Die Turn- und Sportfeste der DDR in Leipzig waren insgesamt Feste der Lebensfreude der unmittelbar Mitwirkenden, der Bürger Leipzigs und der Besucher der Sportfeststadt. Sie waren ein starker Impuls für die Verbreiterung des Freizeit-und Erholungssports bei Jung und Alt des Landes. So wie Körperkultur und Sport fest in das gesellschaftliche System der DDR integriert gewesen ist, so wurden die Turn-und Sportfeste auch für die politischen Ziele des Staates genutzt. Verschiedentlich sind aber nach meiner Auffassung bestimmte Veranstaltungen zu vordergründig dafür konzipiert und durchgeführt worden. Auf bestimmte politische Losungen, die von der Osttribüne im Zentralstadion während der Sportschau gezeigt wurden, hätte verzichtet werden können. Ökonomischer Aufwand stand in mancher Hinsicht nicht im angemessenen Verhältnis zum Nutzen, wenn man die wirtschaftliche Lage der DDR in Betracht zieht, obwohl die Feste zum größten Teil von Spenden finanziert worden sind. Von einer objektiven Bewertung dieser Höhepunkte von Körperkultur und Sport in der DDR sind wir aber in der BRD weit entfernt. In einer Ausstellung anlässlich des Turnfestes 2002 in Leipzig mit dem Titel „Die Kehrseite der Medaille“ wurden beispielsweise die Turn- und Sportfeste der DDR ausschließlich auf Politik und auf die begleitende Wirksamkeit des Ministeriums für Staatssicherheit (MfS) reduziert. Als Beweise sind dafür überwiegend nur Dokumente von ehemaligen Dienststellen des MfS herangezogen worden, die man in Archiven zu dieser Problematik gesucht und gefunden hatte. Diese Sicht auf die Turn-und Sportfeste der DDR ist eindeutig nur auf Diffamierung angelegt gewesen, entsprach nicht der tatsächlichen Zielstellung, dem Inhalt und der Funktion der Feste. Diese Ausstellung war ein weiterer Beweis dafür, dass ein bestimmter Personenkreis an einer objektiven Betrachtung der Geschichte des DDR-Sports nicht interessiert ist. Zum weiteren Zusammenwachsen des Sports, der Sportler selbst und der Funktionäre aus Ost und West, die den Sport tragen und befördern, tragen solche Zerrbilder über Körperkultur und Sport der DDR auf keinen Fall bei.
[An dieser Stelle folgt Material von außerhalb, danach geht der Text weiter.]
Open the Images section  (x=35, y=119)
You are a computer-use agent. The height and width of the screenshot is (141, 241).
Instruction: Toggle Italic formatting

Nach dem Sportfest 1959 und dem anschließenden Urlaub begann im September des gleichen Jahres das dritte, für mich letzte Studienjahr an der DHfK. Es standen eine Reihe von Abschlussprüfungen bevor, die noch einmal Energie und Konzentration erforderten. Meine finanzielle Situation hatte sich für diese letzte Etappe noch bedeutend verbessert. Die für unsere Fachrichtung zuständige staatliche Leitung hatte mit Zustimmung der FDJ-Gruppe mein Leistungsstipendium, dass im 2. Studienjahr 40 Mark betrug, im Ergebnis der Prüfungsergebnisse am Ende dieses Studienjahres auf 80 Mark erhöht. Dank einer neuen Richtlinie der Regierung der DDR, die in dieser Zeit erlassen wurde, erhielt ich als ehemaliger Facharbeiter noch 80 Mark Stipendium hinzu, so dass ich nunmehr mit dem Grundstipendium zusammen 340 Mark, abzüglich der Kosten für Mensaverpflegung und Internatskosten von 70 Mark, zur Verfügung hatte. Da ich von meiner Mutter oder Verwandten aufgrund ihrer finanziellen Möglichkeiten kaum Unterstützung in den vergangenen fünf Jahren des Studiums erhalten konnte, empfand ich diese Summe plötzlich als unerwartetes Geschenk. Der monatliche Betrag für Kleidung und für die Teilnahme am umfangreichen kulturellen Leben in Leipzig, wie zum Beispiel Theater- und Konzertbesuche sowie Tanzveranstaltungen, konnte damit erheblich vergrößert werden.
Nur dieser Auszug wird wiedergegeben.